Ejercicio propuesto A
Repite tal cual el tramo de las entradas que va desde su comienzo hasta la línea que contiene "the text element", ambos extremos incluidos.

Extracto de página
El tono de su voz dio a entender que el tema no le resultaba grato. La conversación en torno a la chimenea se extinguió.
Al día siguiente, tras el almuerzo, la concurrencia se dirigió hacia la casa del té. Aquel paseo de veinte minutos correspondía al más caro ritual personal de Hitler. A la izquierda del Führer caminaba mi esposa, Henriette; a su derecha, Eva Braun.
Nadie que no haya vivido aquellos momentos puede tener idea del mortal aburrimiento que reinaba durante la hora del té que seguía al paseo. Una vez sentado en su sillón, Hitler cabeceaba alguna vez. Los presentes bajaban entonces el tono de voz y apenas si se atrevían a hablar en un susurro.
Pero en aquella ocasión fue diferente. Habíamos llevado de Viena un paquete de revistas y periódicos americanos que nos procuraba un piloto de la "Lufthansa" que volaba regularmente a Suiza.
El crujido del papel llamó la atención de Hitler.
—¿Qué es eso?

Ejercicio propuesto B
Enumera, por favor, todas las personas que el extracto sobre la casa del té nombra con su nombre propio.

Sección de datos

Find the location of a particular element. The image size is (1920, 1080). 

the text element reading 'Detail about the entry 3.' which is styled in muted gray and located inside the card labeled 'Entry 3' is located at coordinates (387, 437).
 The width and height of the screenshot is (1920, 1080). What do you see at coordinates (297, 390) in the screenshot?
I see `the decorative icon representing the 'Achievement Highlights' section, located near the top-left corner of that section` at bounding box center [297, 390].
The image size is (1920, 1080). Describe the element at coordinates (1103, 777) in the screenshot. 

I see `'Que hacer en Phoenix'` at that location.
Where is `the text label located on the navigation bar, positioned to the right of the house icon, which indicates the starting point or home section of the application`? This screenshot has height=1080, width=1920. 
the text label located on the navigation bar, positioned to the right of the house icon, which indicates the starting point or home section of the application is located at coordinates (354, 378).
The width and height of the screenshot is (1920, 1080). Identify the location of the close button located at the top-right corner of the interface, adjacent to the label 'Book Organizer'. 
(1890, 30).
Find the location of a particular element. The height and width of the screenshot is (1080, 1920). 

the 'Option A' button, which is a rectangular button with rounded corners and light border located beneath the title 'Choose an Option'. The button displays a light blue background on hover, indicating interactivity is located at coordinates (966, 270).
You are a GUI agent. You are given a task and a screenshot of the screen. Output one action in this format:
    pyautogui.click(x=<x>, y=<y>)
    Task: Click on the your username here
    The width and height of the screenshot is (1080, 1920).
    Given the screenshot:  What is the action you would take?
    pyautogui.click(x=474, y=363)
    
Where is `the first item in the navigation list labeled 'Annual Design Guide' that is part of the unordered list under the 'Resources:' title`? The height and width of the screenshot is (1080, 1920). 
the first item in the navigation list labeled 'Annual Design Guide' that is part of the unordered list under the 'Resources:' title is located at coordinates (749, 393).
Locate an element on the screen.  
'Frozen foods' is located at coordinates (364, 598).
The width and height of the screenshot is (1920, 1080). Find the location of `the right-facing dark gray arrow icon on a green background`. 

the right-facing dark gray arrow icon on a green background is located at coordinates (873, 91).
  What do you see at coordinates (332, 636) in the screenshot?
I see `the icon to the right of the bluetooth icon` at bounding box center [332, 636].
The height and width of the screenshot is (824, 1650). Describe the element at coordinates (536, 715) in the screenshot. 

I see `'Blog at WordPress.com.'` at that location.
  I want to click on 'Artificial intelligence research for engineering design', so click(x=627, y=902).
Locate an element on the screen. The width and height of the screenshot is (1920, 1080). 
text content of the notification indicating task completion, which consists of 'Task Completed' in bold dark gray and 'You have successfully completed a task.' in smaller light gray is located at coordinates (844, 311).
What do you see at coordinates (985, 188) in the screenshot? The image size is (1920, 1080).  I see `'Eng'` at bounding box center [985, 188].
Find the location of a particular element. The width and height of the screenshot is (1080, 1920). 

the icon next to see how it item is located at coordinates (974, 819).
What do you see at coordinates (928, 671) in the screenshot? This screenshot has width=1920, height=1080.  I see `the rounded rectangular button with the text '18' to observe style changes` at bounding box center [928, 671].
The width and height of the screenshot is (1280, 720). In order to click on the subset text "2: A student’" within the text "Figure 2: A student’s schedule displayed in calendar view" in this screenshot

Respuesta escrita A
Find the location of a particular element. The image size is (1920, 1080). 

the text element reading 'Detail about the entry 3.' which is styled in muted gray and located inside the card labeled 'Entry 3' is located at coordinates (387, 437).

Respuesta escrita B
Hitler, Henriette y Eva Braun.